- **CHALLENGE**: Collect every line in the material below that contains the string "Where". Case counts, so a line with the word in any other capitalization does not qualify.

Dataset excerpt
☆ ☆ ☆
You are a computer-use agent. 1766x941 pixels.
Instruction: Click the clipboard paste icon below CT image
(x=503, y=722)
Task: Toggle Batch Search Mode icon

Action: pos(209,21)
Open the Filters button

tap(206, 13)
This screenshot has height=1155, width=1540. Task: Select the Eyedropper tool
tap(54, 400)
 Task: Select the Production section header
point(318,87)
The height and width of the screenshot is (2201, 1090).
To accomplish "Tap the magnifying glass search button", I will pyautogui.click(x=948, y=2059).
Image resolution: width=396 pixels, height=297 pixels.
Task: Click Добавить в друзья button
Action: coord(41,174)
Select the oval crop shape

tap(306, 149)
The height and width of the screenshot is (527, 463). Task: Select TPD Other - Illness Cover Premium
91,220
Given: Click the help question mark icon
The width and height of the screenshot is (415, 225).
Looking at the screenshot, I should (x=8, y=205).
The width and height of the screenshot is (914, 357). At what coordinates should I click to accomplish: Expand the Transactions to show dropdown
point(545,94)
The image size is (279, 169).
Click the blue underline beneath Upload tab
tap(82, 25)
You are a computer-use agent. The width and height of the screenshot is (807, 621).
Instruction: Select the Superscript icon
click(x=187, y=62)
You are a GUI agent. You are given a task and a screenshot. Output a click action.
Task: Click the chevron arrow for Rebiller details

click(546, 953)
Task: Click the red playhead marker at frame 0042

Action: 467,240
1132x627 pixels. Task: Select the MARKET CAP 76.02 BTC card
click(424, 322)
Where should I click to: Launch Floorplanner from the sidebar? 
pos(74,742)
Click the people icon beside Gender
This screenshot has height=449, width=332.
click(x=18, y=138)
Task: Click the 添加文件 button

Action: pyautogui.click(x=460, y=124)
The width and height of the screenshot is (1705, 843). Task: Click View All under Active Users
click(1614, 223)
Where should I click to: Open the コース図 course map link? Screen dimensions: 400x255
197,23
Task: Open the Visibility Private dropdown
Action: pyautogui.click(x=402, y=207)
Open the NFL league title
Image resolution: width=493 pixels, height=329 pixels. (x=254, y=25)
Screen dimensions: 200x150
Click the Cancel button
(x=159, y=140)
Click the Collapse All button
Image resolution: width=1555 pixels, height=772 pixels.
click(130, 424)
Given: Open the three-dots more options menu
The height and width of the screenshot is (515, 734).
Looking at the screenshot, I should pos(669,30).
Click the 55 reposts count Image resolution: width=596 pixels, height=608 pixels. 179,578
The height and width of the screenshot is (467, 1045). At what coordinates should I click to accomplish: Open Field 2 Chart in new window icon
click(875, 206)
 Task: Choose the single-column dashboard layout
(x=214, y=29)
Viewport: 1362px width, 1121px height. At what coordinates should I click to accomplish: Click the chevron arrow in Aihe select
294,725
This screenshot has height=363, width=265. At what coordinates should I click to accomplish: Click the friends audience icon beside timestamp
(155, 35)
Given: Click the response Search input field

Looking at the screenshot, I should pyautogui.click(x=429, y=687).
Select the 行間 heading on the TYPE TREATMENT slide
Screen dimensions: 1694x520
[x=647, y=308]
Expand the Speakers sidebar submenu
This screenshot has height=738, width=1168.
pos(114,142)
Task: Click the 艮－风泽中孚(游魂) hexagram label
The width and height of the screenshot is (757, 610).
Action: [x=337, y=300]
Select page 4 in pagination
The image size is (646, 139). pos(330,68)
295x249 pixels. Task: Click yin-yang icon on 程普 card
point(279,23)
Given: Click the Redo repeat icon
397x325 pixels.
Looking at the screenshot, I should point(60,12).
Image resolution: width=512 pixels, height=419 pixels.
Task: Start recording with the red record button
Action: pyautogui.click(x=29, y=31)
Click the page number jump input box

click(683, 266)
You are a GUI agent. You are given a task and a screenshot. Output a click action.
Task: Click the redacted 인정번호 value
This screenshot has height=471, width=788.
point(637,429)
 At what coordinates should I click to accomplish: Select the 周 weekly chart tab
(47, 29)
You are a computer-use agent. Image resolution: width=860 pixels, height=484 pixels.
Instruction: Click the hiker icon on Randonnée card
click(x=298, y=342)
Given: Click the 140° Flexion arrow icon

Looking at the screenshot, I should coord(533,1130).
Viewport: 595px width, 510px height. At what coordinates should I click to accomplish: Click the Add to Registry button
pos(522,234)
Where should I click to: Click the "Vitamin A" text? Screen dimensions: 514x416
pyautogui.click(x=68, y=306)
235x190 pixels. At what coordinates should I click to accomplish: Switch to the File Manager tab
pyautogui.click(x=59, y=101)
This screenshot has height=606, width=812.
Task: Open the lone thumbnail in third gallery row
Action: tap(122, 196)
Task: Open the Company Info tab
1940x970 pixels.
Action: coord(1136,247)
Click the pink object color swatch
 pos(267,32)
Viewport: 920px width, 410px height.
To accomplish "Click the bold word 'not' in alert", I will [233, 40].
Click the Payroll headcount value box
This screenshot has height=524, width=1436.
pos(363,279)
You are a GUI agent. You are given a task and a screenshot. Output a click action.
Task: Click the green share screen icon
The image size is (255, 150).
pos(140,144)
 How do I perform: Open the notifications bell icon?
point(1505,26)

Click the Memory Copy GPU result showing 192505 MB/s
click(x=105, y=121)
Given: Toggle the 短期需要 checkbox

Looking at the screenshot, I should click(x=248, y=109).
☆ ☆ ☆
- **RESPONSE BELOW**:
Where should I click to: Launch Floorplanner from the sidebar? 
Where should I click to: Open the コース図 course map link? Screen dimensions: 400x255
Where should I click to: Click the "Vitamin A" text? Screen dimensions: 514x416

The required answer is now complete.